My current one, for example, has a backstory detailing how humans were made (in this case, experiment by the elves. It's your generic fantasy tale where societies in the past had better techonology than they did today :P). They were made like elves, but intended to be low-grade workers, hence why they removed their immunity to sleep (so that if one got out of hand, sleep spell to the face) Removed their improved hearing so that if they began to conspire against the elves, they would need to speak a little louder to be heard, making it easier for elves to overhear etc.

And just about every race in my current homebrew setting has somthing like this. Only elves, dwarves and halflings exististed in the very begining (and even then, it was only later that certain subtypes, such as drow and Duregar, were created.) Alot of work, but I feel it can be worth it in the end.

Fighteer
2007-08-31, 11:29 AM
In my (long shelved) fantasy setting, the primordial gods created the world by accident while they fought each other, and then summoned most of the sentient species from other worlds/planes as servitors, with a few unique creations thrown in.

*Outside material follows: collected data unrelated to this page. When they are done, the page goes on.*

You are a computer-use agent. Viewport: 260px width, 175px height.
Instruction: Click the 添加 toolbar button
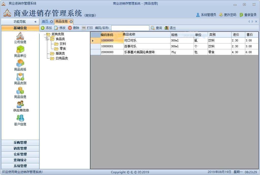[x=46, y=28]
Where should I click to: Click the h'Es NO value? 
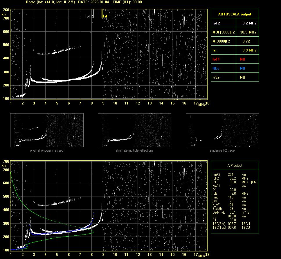[x=242, y=77]
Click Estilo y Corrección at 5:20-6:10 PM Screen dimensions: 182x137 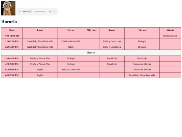pos(71,70)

Then those gods became too weakened by their incessant warfare to keep control over what they created, and so they fell into oblivion. Meanwhile, many of the races they had brought into the world retained memories of their original gods, and were able to reach across the planes to bring their influence to the new world.

Naturally, the overarching campaign plotline is to have the old gods wake up again and decide to unmake things. :-)

bosssmiley
2007-08-31, 02:07 PM
Heh, one reason amongst many. The Grand Imperial Elven Navy always makes me smile.

"Ok, we'll just take these giant space butterflies that we use as aircraft carriers, staple their wings together and then drag them into a loop to build our starbase... Why are you guys looking at me funny?"